Tuesday, October 25, 2005
the Sacramento region should grow by almost 370,000 jobs over the next decade.
Sacramento Business Journal
From the October 24, 2005 print edition
Job growth may shift away from construction
Kathy Robertson
Staff Writer
A new forecast says employment in the Sacramento region should grow by almost 370,000 jobs over the next decade.
The number of jobs in the area is projected to reach 1.28 million by 2015, up 41 percent from 906,900 in 2004, according to estimates by the Sacramento Regional Research Institute presented at the Business Journal's Earlybird Economic Forecast Thursday.
Most of the new jobs over the next couple of years are expected to be in government, wholesale and retail trade, business services, healthcare and manufacturing. That's a switch from the recent boom in construction jobs, due in part to a softening in the local housing market.

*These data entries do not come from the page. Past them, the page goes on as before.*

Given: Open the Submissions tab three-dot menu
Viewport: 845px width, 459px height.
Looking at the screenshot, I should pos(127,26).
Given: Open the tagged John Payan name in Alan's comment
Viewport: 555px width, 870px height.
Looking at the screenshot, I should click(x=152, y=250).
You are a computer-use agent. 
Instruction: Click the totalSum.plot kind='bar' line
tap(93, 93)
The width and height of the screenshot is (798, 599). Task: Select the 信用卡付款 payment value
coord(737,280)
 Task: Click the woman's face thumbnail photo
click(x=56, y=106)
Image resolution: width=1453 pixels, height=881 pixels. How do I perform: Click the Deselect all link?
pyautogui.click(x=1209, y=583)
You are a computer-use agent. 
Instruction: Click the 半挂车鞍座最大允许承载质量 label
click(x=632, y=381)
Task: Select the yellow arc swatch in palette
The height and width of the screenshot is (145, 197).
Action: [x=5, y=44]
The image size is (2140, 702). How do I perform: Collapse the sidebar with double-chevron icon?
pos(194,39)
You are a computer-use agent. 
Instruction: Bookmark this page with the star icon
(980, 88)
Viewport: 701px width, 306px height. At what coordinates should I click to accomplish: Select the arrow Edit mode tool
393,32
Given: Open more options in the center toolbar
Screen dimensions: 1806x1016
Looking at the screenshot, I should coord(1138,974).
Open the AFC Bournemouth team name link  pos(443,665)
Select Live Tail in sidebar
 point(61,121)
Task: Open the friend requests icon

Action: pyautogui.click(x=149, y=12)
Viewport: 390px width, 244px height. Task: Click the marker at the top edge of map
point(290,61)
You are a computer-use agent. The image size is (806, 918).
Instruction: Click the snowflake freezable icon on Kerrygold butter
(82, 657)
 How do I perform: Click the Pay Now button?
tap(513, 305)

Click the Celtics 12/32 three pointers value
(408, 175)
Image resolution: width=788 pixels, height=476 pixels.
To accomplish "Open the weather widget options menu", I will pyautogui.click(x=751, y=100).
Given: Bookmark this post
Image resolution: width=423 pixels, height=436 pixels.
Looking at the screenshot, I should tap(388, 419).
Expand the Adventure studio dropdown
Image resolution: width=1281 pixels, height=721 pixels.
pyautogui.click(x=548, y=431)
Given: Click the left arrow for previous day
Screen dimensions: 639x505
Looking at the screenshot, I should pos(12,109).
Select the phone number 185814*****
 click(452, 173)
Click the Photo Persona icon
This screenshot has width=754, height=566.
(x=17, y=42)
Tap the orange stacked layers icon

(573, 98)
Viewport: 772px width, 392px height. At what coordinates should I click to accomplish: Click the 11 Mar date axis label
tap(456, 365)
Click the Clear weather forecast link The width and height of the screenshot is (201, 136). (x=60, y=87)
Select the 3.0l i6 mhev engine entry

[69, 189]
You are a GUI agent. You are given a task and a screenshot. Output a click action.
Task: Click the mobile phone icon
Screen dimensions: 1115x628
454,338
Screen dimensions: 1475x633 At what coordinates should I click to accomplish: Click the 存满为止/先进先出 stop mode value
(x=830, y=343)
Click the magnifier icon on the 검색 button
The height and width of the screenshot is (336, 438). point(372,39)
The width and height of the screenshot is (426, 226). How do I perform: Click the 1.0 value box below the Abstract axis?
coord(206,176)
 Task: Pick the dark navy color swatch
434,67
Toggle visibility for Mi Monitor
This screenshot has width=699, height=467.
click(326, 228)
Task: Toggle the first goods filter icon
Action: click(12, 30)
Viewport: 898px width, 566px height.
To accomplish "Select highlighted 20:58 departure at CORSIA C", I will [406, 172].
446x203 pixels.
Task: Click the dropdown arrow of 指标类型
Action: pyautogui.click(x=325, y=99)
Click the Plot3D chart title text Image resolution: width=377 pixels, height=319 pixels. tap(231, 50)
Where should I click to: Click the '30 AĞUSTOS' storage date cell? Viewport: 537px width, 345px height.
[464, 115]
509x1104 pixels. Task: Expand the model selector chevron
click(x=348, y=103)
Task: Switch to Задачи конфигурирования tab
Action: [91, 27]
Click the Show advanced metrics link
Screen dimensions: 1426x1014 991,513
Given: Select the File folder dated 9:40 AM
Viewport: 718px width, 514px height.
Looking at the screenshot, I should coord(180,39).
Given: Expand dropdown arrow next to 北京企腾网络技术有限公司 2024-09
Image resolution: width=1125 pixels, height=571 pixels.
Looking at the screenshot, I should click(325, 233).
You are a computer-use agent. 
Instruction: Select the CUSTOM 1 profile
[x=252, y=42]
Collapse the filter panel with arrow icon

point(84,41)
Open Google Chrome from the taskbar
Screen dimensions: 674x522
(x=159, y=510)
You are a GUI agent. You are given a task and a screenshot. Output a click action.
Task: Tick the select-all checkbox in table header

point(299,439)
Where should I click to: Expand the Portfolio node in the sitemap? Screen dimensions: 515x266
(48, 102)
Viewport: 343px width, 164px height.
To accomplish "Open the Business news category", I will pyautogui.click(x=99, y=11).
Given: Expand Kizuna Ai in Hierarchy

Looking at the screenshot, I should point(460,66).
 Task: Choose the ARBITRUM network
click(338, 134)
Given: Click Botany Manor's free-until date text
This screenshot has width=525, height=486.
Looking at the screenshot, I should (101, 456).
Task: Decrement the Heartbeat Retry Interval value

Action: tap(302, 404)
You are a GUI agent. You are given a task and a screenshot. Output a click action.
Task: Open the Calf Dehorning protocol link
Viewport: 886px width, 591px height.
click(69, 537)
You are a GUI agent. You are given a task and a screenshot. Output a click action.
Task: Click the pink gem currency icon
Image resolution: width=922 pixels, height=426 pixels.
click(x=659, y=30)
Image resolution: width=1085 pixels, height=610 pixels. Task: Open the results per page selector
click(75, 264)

Despite speculation of an economic slowdown if the housing keeps deteriorating, growth in other sectors is likely to more than compensate for a possible stall in the number of new construction jobs, said Matt Newman from the Palo Alto office of Blue Sky Consulting Group, which worked on the forecast.
"I would expect a return to a more typical pattern for the Sacramento area," Newman said. "Over the last five years, it's been led by the construction sector. I'd expect modest gains there in the next year or two, but growth in other areas."
One of those areas could be manufacturing.
Prospectors
Manufacturers are prospecting the region more than any other type of employer, according to figures from the Sacramento Area Commerce and Trade Organization. It says a third of the businesses checking out the area for possible expansion are in this sector.
Almost a quarter are distributors, the warehouse-type employers that store materials and ship them out to various locations. Call centers are third, followed closely by service-related businesses. Information technology and biotech companies trail, but show up in the mix.
Historically, the manufacturing sector has had a smaller presence in Sacramento than in other parts of the state, but the region has also lost fewer such jobs than other areas have.
"In part, we've held on because we've had less far to fall," Newman said.
Close to half -- 45 percent -- of the employers thinking about moving or expanding to Greater Sacramento are from other states, SACTO says, a switch from recent years when the trend was migration from the costly Bay Area to more affordable Sacramento.
"What we're learning is this is a way to get into California while space is available in order to be in position when the economy starts to fire again," said Barbara Hayes, executive director of SACTO.
Manufacturers that set up shop in the region in 2003 and 2004 include CertainTeed Corp., Interpac Technologies Inc. and Intex Forms.
CertainTeed, a Pennsylvania building materials manufacturer, opened a plant in West Sacramento in March 2004. Interpac Technologies of Petaluma is a dried-food packing company that leased a warehouse in Woodland in April 2003 for its distribution division. Intex came from Gilroy in mid-2003.
"We've always had distribution," Hayes said. "What we're seeing now is, instead of the standard warehouse with stuff stacked to the roof, is a handful of companies that are looking to do final assembly here. The pieces come in from offshore and get assembled here."
Expansion by local companies is likely to pick up too. While only 6 percent of current companies prospecting for more space in the region are local, production per employee hit an all-time high about six months ago, Hayes said. Pretty soon, they will have to add workers to help them out.
Overall job growth is projected to continue at 1 percent to 2 percent per year short term. The Sacramento region added about 15,000 jobs over the last year, for a growth rate of 1.7 percent.
Two percent job growth is considered a target, said David Lyons, a labor market analyst with the state Employment Development Department.
"Below that is considered slow growth. Above, it's decent job growth," he said. "Sacramento is right on par with what's happening nationally and statewide."
Better pay
Wage levels in Sacramento have generally kept pace with national averages, but could see an uptick in the future, according to local projections prepared by the Palo Alto-based Center for Continuing Study of the California Economy.
The center assumes the average wage will rise 1.1 percent faster than the rate of inflation. A couple of factors could push it higher, though.
First, worker productivity has risen more than 2 percent annually since the early 1990s. Second, two of the growing job sectors demand high wages.
One is the growing number of professional service jobs that stem from the region's role as the state capital. The other is the potential for more migration of high-tech jobs from the Bay Area.
Rising housing prices have also driven wages up closer to Bay Area levels. Kaiser Permanente, one of the area's growing employers, recently agreed to end a two-tier wage system that paid Sacramento employees less than Bay Area workers.